Così, se il reddito medio netto delle famiglie con pensionati è pari a 28.480 euro l’anno, inferiore di 2.000 euro a quello delle famiglie senza pensionati (che è di 30.400 euro l’anno), spetta proprio agli anziani evitare che la propria famiglia cada nella povertà. Come dichiara l’Istat, un pensionato in famiglia “mette al riparo da situazioni di forte disagio economico”.
Insomma “è grazie ai pensionati se le famiglie italiane sono riuscite a superare la crisi di questi anni”, ha commentato Gigi Bonfanti, Segretario generale della FNP-CISL. “Ma rimane elevato comunque il rischio di povertà per gli anziani che vivono soli”, che sono il 22,3%.

E se la CISL ritiene necessario un intervento governativo per scongiurare il rischio di povertà degli anziani, anche la UIL, altro sindacato confederato, ritiene ne ritiene necessario uno, per eliminare la disparità di trattamento pensionistico tra uomini e donne.
Il segretario confederale della UIL, Domenico Proietti, ha ricordato che nel 2016 per le lavoratrici dipendenti del settore privato scatta l’aumento dell’età pensionabile di 22 mesi, che passa a 65 anni e 7 mesi. E, contemporaneamente, sempre da gennaio di quest’anno, viene abbassato l’importo della pensione al fine di “ridistribuire su un più lungo periodo di vita il montante previdenziale maturato”.
Secondo l’elaborazione del Servizio politiche previdenziali della UIL, “se si considerano 2 lavoratori che hanno iniziato a lavorare come dipendenti nel 1980, con lo stesso lavoro, lo stesso reddito di 1.500 euro mensili e lo stesso montante contributivo maturato di 160.000 euro, nel momento in cui decidono di andare in pensione se uno lo ha fatto nel dicembre 2015 percepirà 14.397 euro l’anno, se uno lo fa nel gennaio 2016 percepirà 14.209 euro l’anno. La differenza è di 188 euro”.
La UIL propone di legare i coefficienti per coorti di età e di introdurre per tutti una vera flessibilità di accesso alla pensione. Inoltre, chiede che venga data ai lavoratori la possibilità di scegliere quando andare in pensione a partire dai 62 anni di età.

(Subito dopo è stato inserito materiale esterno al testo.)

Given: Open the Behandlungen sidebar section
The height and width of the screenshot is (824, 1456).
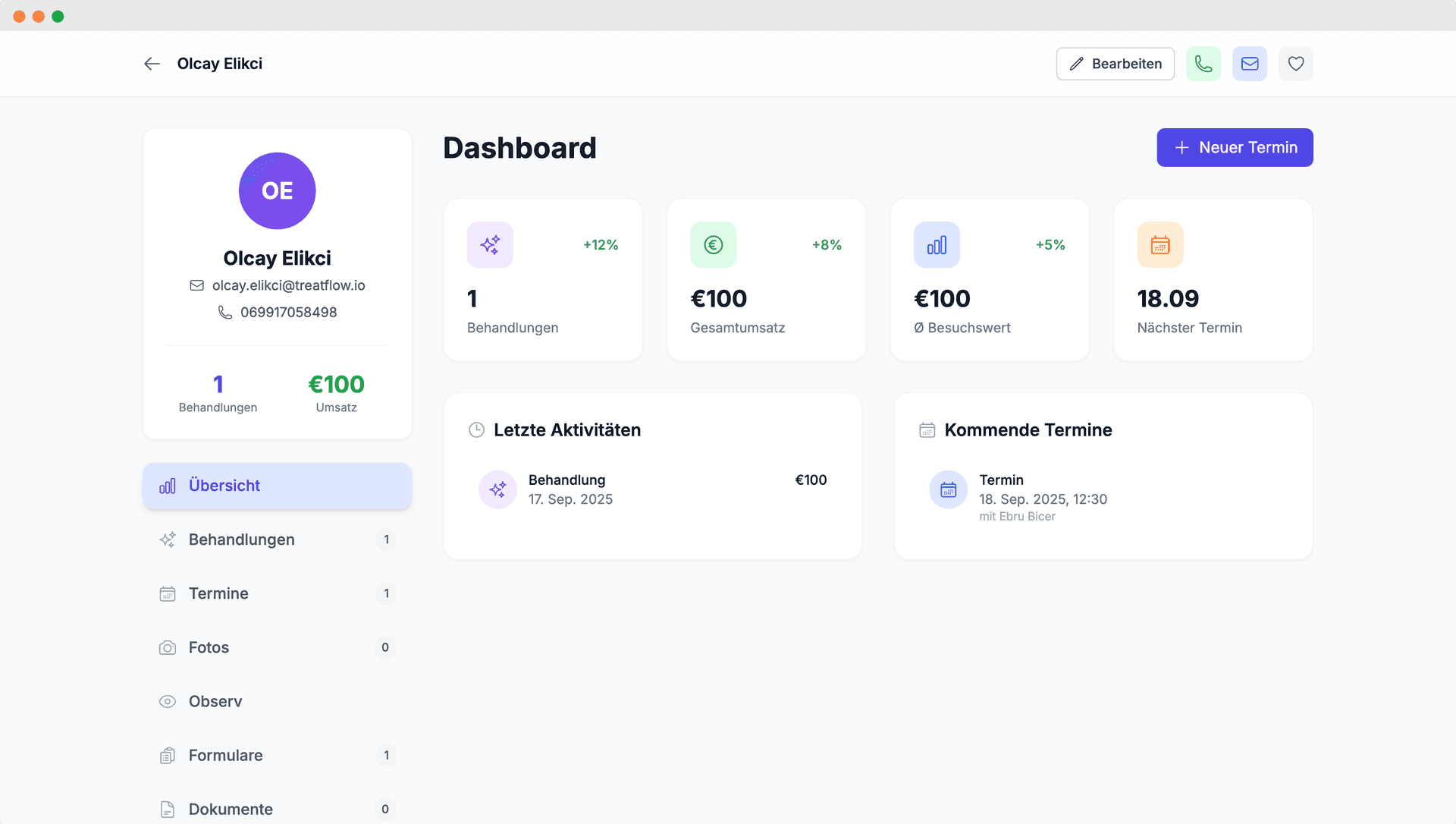Looking at the screenshot, I should 277,539.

Per quanto riguarda le donne, Proietti spiega che “per effetto dell’equiparazione dell’età pensionabile tra uomini e donne, le lavoratrici dipendenti a partire da quest’anno andranno in pensione a 65 anni e 7 mesi (fino all’anno scorso le donne andavano in pensione a 63 anni e 7 mesi) ingenerando disparità tra le lavoratrici. Donne che sono ulteriormente penalizzate da questa equiparazione che non tiene conto del fondamentale lavoro di cura che, invece, dovrebbe essere valorizzato prevedendo meccanismi di tutela e copertura, quali la contribuzione figurativa, per le lavoratrici che si fanno carico del welfare familiare”.

Anche l’ex consigliera di parità (Consigliera del Presidente del Consiglio per le Pari Opportunità) Giovanna Martelli, parla di ingiustizia: “il divario salariale tra uomini e donne è un’ingiustizia che colpisce tutte le donne, soprattutto le pensionate, che così sono a maggior rischio di povertà. Si tratta di donne che hanno lavorato tutta la loro vita e che vengono trattate diversamente rispetto a un uomo che ha fatto la stessa carriera. Il futuro delle famiglie dipende molto da quanto riusciremo a fare per combattere le discriminazioni e le diseguaglianze che ancora colpiscono le donne nel mondo del lavoro”. Come? Martelli spiega che basta abbattere il divario contributivo, che in Europa è stimato in media intorno al 16% e che può arrivare addirittura al 31% quando arriva un figlio.